War of Attrition
During the mid-1960s, tensions between the Arab states and Israel increased. In November 1966, Egypt and Syria signed a five-year defense pact. In the same month, Israeli forces crossed into the West Bank of Jordan to destroy the village of As Samu in retaliation for increasing Palestinian guerrilla raids. In 1967 Israeli leaders repeatedly threatened to invade Syria and overthrow the Syrian government if guerrilla raids across the Syrian border did not stop. In April 1967, there were serious Israeli-Syrian air clashes over Syrian air space. Israeli prime minister Levi Eshkol warned that Damascus could be occupied if necessary.
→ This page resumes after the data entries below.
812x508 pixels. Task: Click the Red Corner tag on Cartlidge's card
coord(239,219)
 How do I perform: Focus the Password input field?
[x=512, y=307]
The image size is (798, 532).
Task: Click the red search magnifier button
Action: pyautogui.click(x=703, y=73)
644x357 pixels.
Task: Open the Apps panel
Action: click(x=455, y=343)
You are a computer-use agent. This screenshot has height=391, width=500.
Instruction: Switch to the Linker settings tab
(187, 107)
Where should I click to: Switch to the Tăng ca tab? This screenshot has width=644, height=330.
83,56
The Soviet Union warned Egypt that they had information that the Israelis had mobilized two brigades on the frontier. Nasser reacted by sending troops to the Israeli border, and Syria followed suit. The claim has been made that Nasser believed that the presence of Egyptian troops would deter the Israelis from attacking Syria. Israel responded by deploying its own forces. It was clear that it would be difficult for Egypt to come to Syria's aid according to the terms of their agreement because of an obstacle--the presence of UNEF troops, stationed on the Egyptian side of the Egyptian-Israeli border since the 1956 War. A great deal of pressure to remove the troops had been put on Nasser by Arab critics such as King Hussein of Jordan and Crown Prince Faisal (Faisal ibn Abdul Aziz Al Saud) of Saudi Arabia, who accused him of not living up to his responsibilities as an Arab leader. He was accused of failing to match words with deeds and of hiding behind the UN shield rather than thinking about liberating the Palestinian homeland.
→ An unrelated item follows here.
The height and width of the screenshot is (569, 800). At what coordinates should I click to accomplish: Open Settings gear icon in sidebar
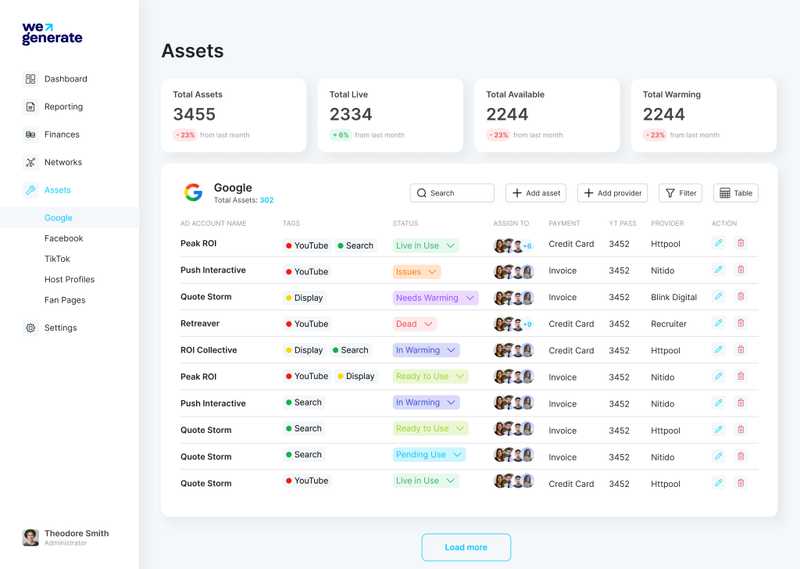coord(30,328)
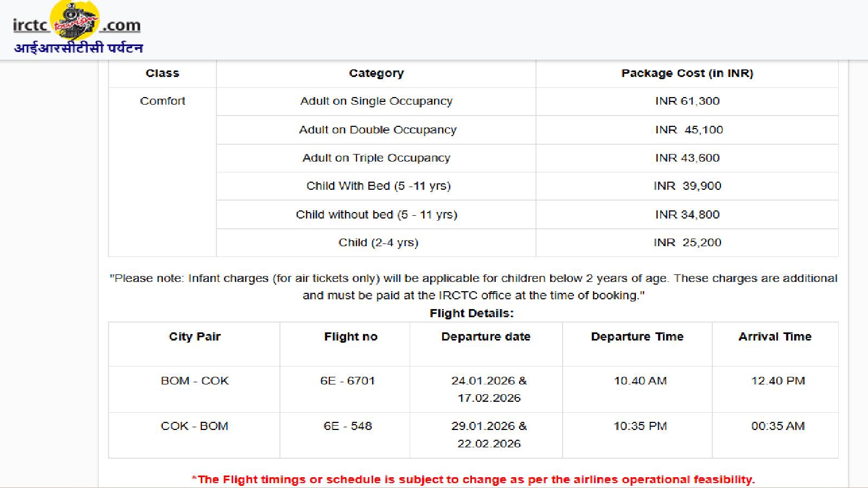Select the Child (2-4 yrs) category cell
868x488 pixels.
click(378, 243)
On May 16, Nasser made the move that led inexorably to war. He asked the UN to remove the UNEF from the Egyptian-Israeli frontier in Sinai. Once the UNEF was withdrawn, Nasser declared he was closing the Strait of Tiran, which connects the Gulf of Aqaba and the Red Sea, to Israeli shipping--a threat he never carried out. Israel, for its part, regarded the withdrawal of the UNEF troops as a hostile act and the closing of the strait as a casus belli. Meanwhile, Jordan and Iraq signed defense agreements with Egypt.
Field Marshal Amir, deputy supreme commander of the armed forces, and Shams ad Din Badran, the minister of defense, urged Nasser to strike first, saying the Egyptian army was strong enough to win. The Soviet Union and the United States urged Nasser not to go to war. Nasser publicly denied that Egypt would strike first and spoke of a negotiated peace if the Palestinians were allowed to return to their homeland and of a possible compromise over the Strait of Tiran.
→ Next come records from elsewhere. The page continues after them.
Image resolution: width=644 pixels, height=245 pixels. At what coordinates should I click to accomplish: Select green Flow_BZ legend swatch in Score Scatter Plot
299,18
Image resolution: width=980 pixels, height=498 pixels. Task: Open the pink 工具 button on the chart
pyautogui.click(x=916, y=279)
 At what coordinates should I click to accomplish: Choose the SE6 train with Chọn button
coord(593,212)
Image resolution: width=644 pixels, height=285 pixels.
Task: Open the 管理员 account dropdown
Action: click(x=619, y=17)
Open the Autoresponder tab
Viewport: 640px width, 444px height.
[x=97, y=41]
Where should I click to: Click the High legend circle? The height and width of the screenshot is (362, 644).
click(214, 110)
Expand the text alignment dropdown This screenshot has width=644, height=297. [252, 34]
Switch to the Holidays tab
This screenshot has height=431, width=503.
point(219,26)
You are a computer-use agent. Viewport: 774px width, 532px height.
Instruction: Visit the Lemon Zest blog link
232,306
On the morning of June 5, Israel launched a full-scale attack on Egypt, Jordan, and Syria. In three hours, at least 300 of Egypt's 430 combat aircraft were destroyed, many on the ground as the pilots did not have time to take off. Israeli ground forces started a lightning strike into Sinai and by June 8 had reached the Suez Canal. On that day, both sides accepted a UN Security Council call for a cease-fire. By June 11, the Arab defeat was total; Israel now held all of historic Palestine, including the Old City of Jerusalem, the West Bank, and the Gaza Strip, as well as Sinai and part of the Golan Heights of Syria.
Egypt's losses in the war were enormous: approximately 10,000 soldiers and 1,500 officers killed, 5,000 soldiers and 500 officers captured, 80 percent of military equipment destroyed. Sinai was under Israeli control, and the Suez Canal was blocked and closed to shipping.